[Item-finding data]
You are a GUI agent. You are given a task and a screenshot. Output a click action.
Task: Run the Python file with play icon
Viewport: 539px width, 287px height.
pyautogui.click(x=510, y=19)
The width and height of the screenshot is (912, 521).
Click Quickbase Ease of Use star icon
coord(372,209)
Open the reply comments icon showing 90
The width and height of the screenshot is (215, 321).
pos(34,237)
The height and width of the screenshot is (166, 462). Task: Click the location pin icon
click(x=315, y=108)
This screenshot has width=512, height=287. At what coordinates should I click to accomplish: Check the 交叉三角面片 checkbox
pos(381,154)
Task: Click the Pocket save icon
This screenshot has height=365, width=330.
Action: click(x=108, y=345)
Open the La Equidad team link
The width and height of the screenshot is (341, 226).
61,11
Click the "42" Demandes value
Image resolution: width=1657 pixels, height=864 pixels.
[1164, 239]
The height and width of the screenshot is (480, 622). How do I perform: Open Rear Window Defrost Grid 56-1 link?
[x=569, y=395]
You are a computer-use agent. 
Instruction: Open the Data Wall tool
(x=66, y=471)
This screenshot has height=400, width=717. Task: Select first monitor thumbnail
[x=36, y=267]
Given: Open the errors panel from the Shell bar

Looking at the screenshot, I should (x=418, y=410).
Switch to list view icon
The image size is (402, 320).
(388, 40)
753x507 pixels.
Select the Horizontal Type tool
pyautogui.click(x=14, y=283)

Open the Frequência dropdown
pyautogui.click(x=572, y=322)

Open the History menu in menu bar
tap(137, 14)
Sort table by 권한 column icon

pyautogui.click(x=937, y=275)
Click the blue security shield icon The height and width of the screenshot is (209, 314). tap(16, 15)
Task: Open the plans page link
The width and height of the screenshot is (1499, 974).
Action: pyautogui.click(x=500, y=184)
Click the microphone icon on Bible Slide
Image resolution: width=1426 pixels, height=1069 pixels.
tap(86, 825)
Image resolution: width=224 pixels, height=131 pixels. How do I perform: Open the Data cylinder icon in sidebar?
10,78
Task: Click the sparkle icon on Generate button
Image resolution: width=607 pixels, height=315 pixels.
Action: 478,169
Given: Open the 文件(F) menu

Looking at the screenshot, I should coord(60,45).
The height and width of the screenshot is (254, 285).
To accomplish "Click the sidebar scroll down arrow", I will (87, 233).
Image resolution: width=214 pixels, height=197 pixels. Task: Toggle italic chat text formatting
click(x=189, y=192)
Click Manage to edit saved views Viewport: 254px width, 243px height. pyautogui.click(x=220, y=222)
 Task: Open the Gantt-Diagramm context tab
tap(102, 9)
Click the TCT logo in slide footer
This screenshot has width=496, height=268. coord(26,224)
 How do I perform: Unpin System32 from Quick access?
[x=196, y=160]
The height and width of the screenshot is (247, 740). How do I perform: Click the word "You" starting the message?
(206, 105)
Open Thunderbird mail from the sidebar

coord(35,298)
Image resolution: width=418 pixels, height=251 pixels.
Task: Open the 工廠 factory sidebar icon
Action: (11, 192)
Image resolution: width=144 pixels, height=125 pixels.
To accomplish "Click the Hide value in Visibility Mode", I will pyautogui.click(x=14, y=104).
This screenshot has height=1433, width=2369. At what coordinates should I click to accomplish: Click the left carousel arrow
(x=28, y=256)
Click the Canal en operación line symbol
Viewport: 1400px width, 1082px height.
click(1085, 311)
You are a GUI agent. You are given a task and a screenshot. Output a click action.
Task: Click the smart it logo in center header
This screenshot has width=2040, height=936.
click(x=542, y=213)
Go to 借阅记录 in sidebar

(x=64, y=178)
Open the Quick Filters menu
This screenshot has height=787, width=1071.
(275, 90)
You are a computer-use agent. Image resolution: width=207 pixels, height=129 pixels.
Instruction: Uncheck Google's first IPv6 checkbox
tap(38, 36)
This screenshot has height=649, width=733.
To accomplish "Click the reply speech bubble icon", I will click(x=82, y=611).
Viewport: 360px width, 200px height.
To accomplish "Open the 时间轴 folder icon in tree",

→ WORK INSTRUCTIONS
Can you render the data above as a numbered list, one line per entry, with the blank lines left out?

→ PROBLEM SOLUTION
1. You are a GUI agent. You are given a task and a screenshot. Output a click action.
2. Task: Run the Python file with play icon
3. Viewport: 539px width, 287px height.
4. pyautogui.click(x=510, y=19)
5. The width and height of the screenshot is (912, 521).
6. Click Quickbase Ease of Use star icon
7. coord(372,209)
8. Open the reply comments icon showing 90
9. The width and height of the screenshot is (215, 321).
10. pos(34,237)
11. The height and width of the screenshot is (166, 462). Task: Click the location pin icon
12. click(x=315, y=108)
13. This screenshot has width=512, height=287. At what coordinates should I click to accomplish: Check the 交叉三角面片 checkbox
14. pos(381,154)
15. Task: Click the Pocket save icon
16. This screenshot has height=365, width=330.
17. Action: click(x=108, y=345)
18. Open the La Equidad team link
19. The width and height of the screenshot is (341, 226).
20. 61,11
21. Click the "42" Demandes value
22. Image resolution: width=1657 pixels, height=864 pixels.
23. [1164, 239]
24. The height and width of the screenshot is (480, 622). How do I perform: Open Rear Window Defrost Grid 56-1 link?
25. [x=569, y=395]
26. You are a computer-use agent. 
27. Instruction: Open the Data Wall tool
28. (x=66, y=471)
29. This screenshot has height=400, width=717. Task: Select first monitor thumbnail
30. [x=36, y=267]
31. Given: Open the errors panel from the Shell bar
32. Looking at the screenshot, I should (x=418, y=410).
33. Switch to list view icon
34. The image size is (402, 320).
35. (388, 40)
36. 753x507 pixels.
37. Select the Horizontal Type tool
38. pyautogui.click(x=14, y=283)
39. Open the Frequência dropdown
40. pyautogui.click(x=572, y=322)
41. Open the History menu in menu bar
42. tap(137, 14)
43. Sort table by 권한 column icon
44. pyautogui.click(x=937, y=275)
45. Click the blue security shield icon The height and width of the screenshot is (209, 314). tap(16, 15)
46. Task: Open the plans page link
47. The width and height of the screenshot is (1499, 974).
48. Action: pyautogui.click(x=500, y=184)
49. Click the microphone icon on Bible Slide
50. Image resolution: width=1426 pixels, height=1069 pixels.
51. tap(86, 825)
52. Image resolution: width=224 pixels, height=131 pixels. How do I perform: Open the Data cylinder icon in sidebar?
53. 10,78
54. Task: Click the sparkle icon on Generate button
55. Image resolution: width=607 pixels, height=315 pixels.
56. Action: 478,169
57. Given: Open the 文件(F) menu
58. Looking at the screenshot, I should coord(60,45).
59. The height and width of the screenshot is (254, 285).
60. To accomplish "Click the sidebar scroll down arrow", I will (87, 233).
61. Image resolution: width=214 pixels, height=197 pixels. Task: Toggle italic chat text formatting
62. click(x=189, y=192)
63. Click Manage to edit saved views Viewport: 254px width, 243px height. pyautogui.click(x=220, y=222)
64.  Task: Open the Gantt-Diagramm context tab
65. tap(102, 9)
66. Click the TCT logo in slide footer
67. This screenshot has width=496, height=268. coord(26,224)
68.  How do I perform: Unpin System32 from Quick access?
69. [x=196, y=160]
70. The height and width of the screenshot is (247, 740). How do I perform: Click the word "You" starting the message?
71. (206, 105)
72. Open Thunderbird mail from the sidebar
73. coord(35,298)
74. Image resolution: width=418 pixels, height=251 pixels.
75. Task: Open the 工廠 factory sidebar icon
76. Action: (11, 192)
77. Image resolution: width=144 pixels, height=125 pixels.
78. To accomplish "Click the Hide value in Visibility Mode", I will pyautogui.click(x=14, y=104).
79. This screenshot has height=1433, width=2369. At what coordinates should I click to accomplish: Click the left carousel arrow
80. (x=28, y=256)
81. Click the Canal en operación line symbol
82. Viewport: 1400px width, 1082px height.
83. click(1085, 311)
84. You are a GUI agent. You are given a task and a screenshot. Output a click action.
85. Task: Click the smart it logo in center header
86. This screenshot has width=2040, height=936.
87. click(x=542, y=213)
88. Go to 借阅记录 in sidebar
89. (x=64, y=178)
90. Open the Quick Filters menu
91. This screenshot has height=787, width=1071.
92. (275, 90)
93. You are a computer-use agent. Image resolution: width=207 pixels, height=129 pixels.
94. Instruction: Uncheck Google's first IPv6 checkbox
95. tap(38, 36)
96. This screenshot has height=649, width=733.
97. To accomplish "Click the reply speech bubble icon", I will click(x=82, y=611).
98. Viewport: 360px width, 200px height.
99. To accomplish "Open the 时间轴 folder icon in tree",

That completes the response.